Die Kommunikation bei Storck wird von den Mitarbeiter:innen unterschiedlich bewertet. Einerseits werden regelmäßige Meetings zur Aufgabenverteilung und zum Informationsaustausch sowie gute Absprachen positiv hervorgehoben. Andererseits berichten einige Beschäftigte von Schwierigkeiten, wie fehlender Informationsweitergabe, verspäteten Entscheidungen und einer starken Abhängigkeit von der "Gerüchteküche". Die Kommunikation zwischen Vorgesetzten verläuft nicht immer reibungslos, und manche Nutzer:innen empfinden sie als unprofessionell oder sogar als komplett fehlend. Die Qualität scheint stark von einzelnen Personen, insbesondere den Führungskräften, abhängig zu sein. Für persönliche Angelegenheiten funktioniert die Kommunikation besser als für strukturelle Themen und Arbeitsabläufe.
Das Vorgesetztenverhalten bei Storck wird von Mitarbeiter:innen unterschiedlich bewertet.
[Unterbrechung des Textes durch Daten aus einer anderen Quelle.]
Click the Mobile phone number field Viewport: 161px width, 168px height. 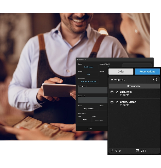click(x=88, y=108)
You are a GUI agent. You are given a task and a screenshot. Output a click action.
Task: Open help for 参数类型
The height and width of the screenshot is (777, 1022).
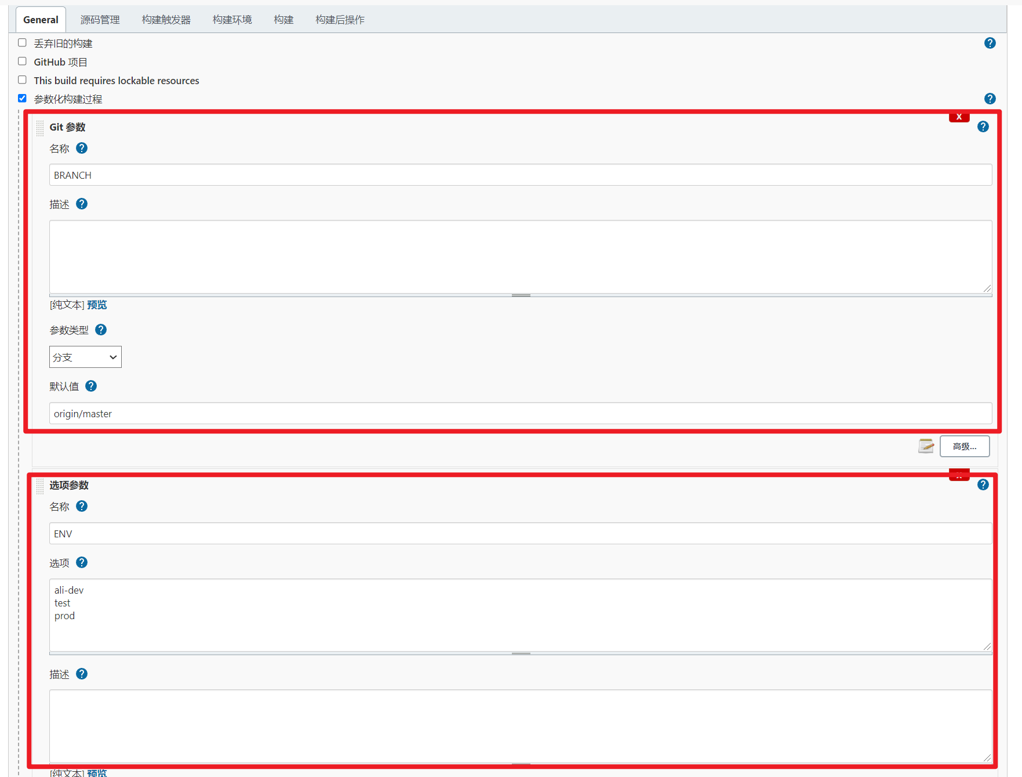[x=100, y=330]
Auf der positiven Seite schätzen einige die Führungskräfte als unterstützend ein, loben deren offenes Ohr und freundlichen Umgang sowie die Teamarbeit. Teamleiter:innen werden als kommunikativ und hilfreich beschrieben. Gleichzeitig berichten mehrere Beschäftigte von negativen Erfahrungen: Es gibt Kritik an Führungskräften, die Druck ausüben und diesen in der Hierarchie nach unten weitergeben. Einige Mitarbeiter:innen beklagen, dass Vorgesetzte Aufgaben delegieren ohne selbst Einsatz zu zeigen, Verbesserungsvorschläge langsam oder gar nicht umgesetzt werden und teilweise unprofessionelles Verhalten wie Günstlingswirtschaft zu beobachten ist. Auch wird bemängelt, dass manche Führungskräfte zu weit von der operativen Ebene entfernt sind, was zu Frustration bei Kolleg:innen führt.
Die Work-Life-Balance bei Storck wird von den Mitarbeiter:innen insgesamt als ausgeglichen bewertet. Einige Beschäftigte schätzen, dass Arbeitszeiten respektiert werden und Überstunden durch Freizeit ausgeglichen werden können. Allerdings zeigt sich ein differenziertes Bild je nach Einsatzbereich und Schichtzugehörigkeit. Während manche von einer entspannten Balance berichten, wenn man klare Grenzen setzt, empfinden andere das Schichtsystem als herausfordernd. Die Kernarbeitszeiten von 9 bis 16 Uhr werden von einigen als restriktiv und veraltet angesehen. Kritisch betrachtet werden auch die Arbeitsverträge mit 38- bis 39-Stunden-Wochen und die Handhabung von Überstunden, die laut einigen Mitarbeiter:innen nun dem Unternehmen gehören. Insgesamt scheint die Work-Life-Balance bei Storck stark von der individuellen Position und dem persönlichen Umgang mit Arbeitsbelastungen abhängig zu sein.